Les faits, soumis au Conseil d’état (1), concernent une mise à la pension d’office en raison de l’application de la l’article 83 de la loi du 5 août 1978 pour un agent qui, à dater de son 60ème anniversaire comptabilise plus de 365 jours d’absence.
Cette décision est contestée par l’agent qui évoque divers moyens d’annulation dont celui d’une violation de la réglementation en matière de discrimination. Selon l’agent, il est incontestable qu’il souffre d’un handicap au sens du décret du 6 novembre 2008 relatif à la lutte contre certaines formes de discrimination et de la directive 2000/78. Il en déduit que la décision de mise à la pension prématurée, fondée sur son incapacité de travail prolongée, constitue une discrimination indirecte sur la base du handicap puisqu’elle est fondée sur son état d’incapacité prolongé. Il constate également que dans le cadre de cette mesure de mise à la pension, aucune mesure d’aménagement raisonnable n’a été proposée. Or, l’absence d’aménagement raisonnable implique l’existence d’une discrimination fondée sur le handicap.
Dans le cadre de cet arrêt du 27 avril 2018, le Conseil d’état doit apprécier la compatibilité d’une décision de mise à la pension d’office avec le décret du 6 novembre 2008 relatif à la lutte contre certaines formes de discrimination, qui transpose notamment la directive 2000/78 portant création d’un cadre général en faveur de l’égalité de traitement en matière d’emploi et de travail.
Au titre de critère protégé, figure le « handicap » qui est une notion autonome de droit européen. Cette notion est évolutive, large et vue d’un point de vue fonctionnel. Elle est définie par la jurisprudence communautaire comme : « une limitation, résultant notamment d’atteintes physiques, mentales ou psychiques durables, dont l’interaction avec diverses barrières peut faire obstacle à la pleine et effective participation de la personne concernée à la vie professionnelle sur la base de l’égalité avec les autres travailleurs. »

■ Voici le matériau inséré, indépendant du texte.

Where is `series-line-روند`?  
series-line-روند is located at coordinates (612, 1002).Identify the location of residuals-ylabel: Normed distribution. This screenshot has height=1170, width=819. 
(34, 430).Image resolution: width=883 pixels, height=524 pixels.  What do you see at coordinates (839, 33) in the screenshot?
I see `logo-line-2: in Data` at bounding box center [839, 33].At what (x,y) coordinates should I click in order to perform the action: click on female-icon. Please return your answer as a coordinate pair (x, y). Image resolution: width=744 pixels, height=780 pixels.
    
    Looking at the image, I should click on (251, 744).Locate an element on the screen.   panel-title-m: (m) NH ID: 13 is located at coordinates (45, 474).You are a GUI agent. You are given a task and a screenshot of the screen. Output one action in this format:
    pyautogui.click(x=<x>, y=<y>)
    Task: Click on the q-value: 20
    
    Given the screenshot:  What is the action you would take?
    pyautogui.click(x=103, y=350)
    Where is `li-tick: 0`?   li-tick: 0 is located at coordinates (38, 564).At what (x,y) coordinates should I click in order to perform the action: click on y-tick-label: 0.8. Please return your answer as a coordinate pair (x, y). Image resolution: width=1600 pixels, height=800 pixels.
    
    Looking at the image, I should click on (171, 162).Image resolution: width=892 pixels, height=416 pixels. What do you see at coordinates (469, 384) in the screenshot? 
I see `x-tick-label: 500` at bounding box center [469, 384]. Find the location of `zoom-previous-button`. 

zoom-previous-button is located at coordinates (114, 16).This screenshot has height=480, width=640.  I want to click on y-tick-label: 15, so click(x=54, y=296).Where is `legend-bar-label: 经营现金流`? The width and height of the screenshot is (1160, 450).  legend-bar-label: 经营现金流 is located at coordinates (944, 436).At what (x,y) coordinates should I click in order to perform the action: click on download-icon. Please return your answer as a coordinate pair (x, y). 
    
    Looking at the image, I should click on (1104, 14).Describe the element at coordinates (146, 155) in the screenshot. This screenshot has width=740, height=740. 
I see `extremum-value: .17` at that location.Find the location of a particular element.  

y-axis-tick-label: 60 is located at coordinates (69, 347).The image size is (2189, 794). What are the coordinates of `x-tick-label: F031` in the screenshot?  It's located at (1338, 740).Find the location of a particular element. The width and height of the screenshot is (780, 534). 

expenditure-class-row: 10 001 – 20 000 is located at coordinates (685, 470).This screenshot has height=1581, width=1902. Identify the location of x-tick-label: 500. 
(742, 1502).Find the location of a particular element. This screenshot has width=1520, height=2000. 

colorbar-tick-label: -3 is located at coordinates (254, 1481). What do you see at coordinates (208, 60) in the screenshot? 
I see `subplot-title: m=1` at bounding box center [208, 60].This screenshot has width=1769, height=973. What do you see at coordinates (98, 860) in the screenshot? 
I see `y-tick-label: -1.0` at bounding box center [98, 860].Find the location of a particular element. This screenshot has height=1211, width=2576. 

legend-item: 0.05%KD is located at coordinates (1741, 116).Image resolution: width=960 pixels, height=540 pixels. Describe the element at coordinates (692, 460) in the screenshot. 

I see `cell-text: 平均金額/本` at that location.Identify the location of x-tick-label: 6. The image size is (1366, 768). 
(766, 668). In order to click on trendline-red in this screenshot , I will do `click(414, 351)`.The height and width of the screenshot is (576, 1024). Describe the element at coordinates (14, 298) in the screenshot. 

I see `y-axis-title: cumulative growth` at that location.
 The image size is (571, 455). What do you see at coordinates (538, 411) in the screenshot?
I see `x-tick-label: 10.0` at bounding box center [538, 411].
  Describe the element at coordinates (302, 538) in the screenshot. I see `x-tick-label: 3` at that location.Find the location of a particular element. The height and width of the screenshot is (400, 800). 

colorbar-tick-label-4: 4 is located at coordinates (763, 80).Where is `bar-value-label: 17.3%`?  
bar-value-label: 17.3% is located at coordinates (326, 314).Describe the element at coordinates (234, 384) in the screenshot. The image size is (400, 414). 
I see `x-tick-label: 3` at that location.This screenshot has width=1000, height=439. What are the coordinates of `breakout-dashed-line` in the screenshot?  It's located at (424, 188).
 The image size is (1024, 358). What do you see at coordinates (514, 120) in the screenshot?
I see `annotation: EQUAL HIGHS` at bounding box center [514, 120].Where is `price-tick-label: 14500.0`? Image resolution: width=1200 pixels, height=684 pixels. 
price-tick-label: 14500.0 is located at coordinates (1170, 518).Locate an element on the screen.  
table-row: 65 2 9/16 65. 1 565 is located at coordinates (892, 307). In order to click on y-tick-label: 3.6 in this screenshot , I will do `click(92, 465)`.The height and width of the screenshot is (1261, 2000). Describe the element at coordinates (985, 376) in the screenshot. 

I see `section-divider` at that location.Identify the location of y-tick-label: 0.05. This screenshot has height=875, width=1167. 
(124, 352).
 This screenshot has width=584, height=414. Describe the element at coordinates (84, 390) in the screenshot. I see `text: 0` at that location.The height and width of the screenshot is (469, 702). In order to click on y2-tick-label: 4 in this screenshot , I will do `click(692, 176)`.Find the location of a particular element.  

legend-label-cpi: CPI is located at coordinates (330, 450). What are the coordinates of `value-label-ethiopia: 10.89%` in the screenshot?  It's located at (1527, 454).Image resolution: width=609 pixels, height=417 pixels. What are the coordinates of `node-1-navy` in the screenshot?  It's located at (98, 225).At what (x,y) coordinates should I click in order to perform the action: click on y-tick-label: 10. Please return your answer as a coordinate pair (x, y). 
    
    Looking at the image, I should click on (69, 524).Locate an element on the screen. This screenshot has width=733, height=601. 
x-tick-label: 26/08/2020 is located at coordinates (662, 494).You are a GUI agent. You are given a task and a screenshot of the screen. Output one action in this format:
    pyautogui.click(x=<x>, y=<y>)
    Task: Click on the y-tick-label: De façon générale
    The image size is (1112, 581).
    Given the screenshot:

Dans son arrêt, le Conseil d’état rejette le recours en annulation en estimant que l’agent ne rapporte par la preuve de l’existence d’un handicap. Le Conseil mentionne à cet égard que si la pathologie lombaire du requérant est de mise, aucun élément du dossier ne permet d’établir, au jour de l’acte litigieux, l’existence du handicap au jour de la décision de mise à la pension. Sur cette notion de handicap, le Conseil d’état mentionne que la reconnaissance du handicap au sens de la législation nationale ne préjuge pas d’un handicap au sens de la directive 2000/78.
Le Conseil d’état rejette également les demandes de questions préjudicielles en estimant que :
– S’agissant de celle portant sur la compatibilité de l’article 83, §3 de la loi du 5 août 1978, comme l’agent ne prouve pas qu’il subît un handicap au sens de la directive, la question n’est pas pertinente.
– S’agissant de la question préjudicielle portant sur la différence de traitement entre les agents qui sont mis d’office à la pension (pour lesquels il n’y a pas d’analyse d’une possible réaffectation) et les agents mis à la pension pour inaptitude physique, les deux situations sont distinctes et ne sont pas comparables.
Que retenir de cette décision ?
– Tout d’abord qu’il revient au travailleur d’établir l’existence de son handicap. La simple affirmation d’une pathologie et du lien de cette pathologie avec une incapacité de travail de longue durée ne suffit pas à établir l’existence d’un handicap.
– Que pour établir l’existence du handicap, la référence au droit national est dénuée de fondement. En effet, la notion de handicap renvoie au droit européen. A cet égard, des différents arrêts de la Cour de justice, on peut retenir que :
- La limitation à la pleine et effective participation de la personne à la vie professionnelle doit être de longue durée. Sur ce caractère de durabilité, le fait que le travailleur relève d’un régime juridique (national) d’incapacité temporaire n’exclut pas que la limitation de la capacité soit durable;
- Les causes des atteintes et limitations sont indifférentes ;
- La notion ne requiert pas que les atteintes et limitations présentent un caractère définitif ;
- Les limitations constitutives du handicap ne doivent pas nécessairement être importantes ou substantielles ;
– Que c’est au moment où l’acte discriminatoire a été posé qu’il convient de se placer pour apprécier l’existence du handicap.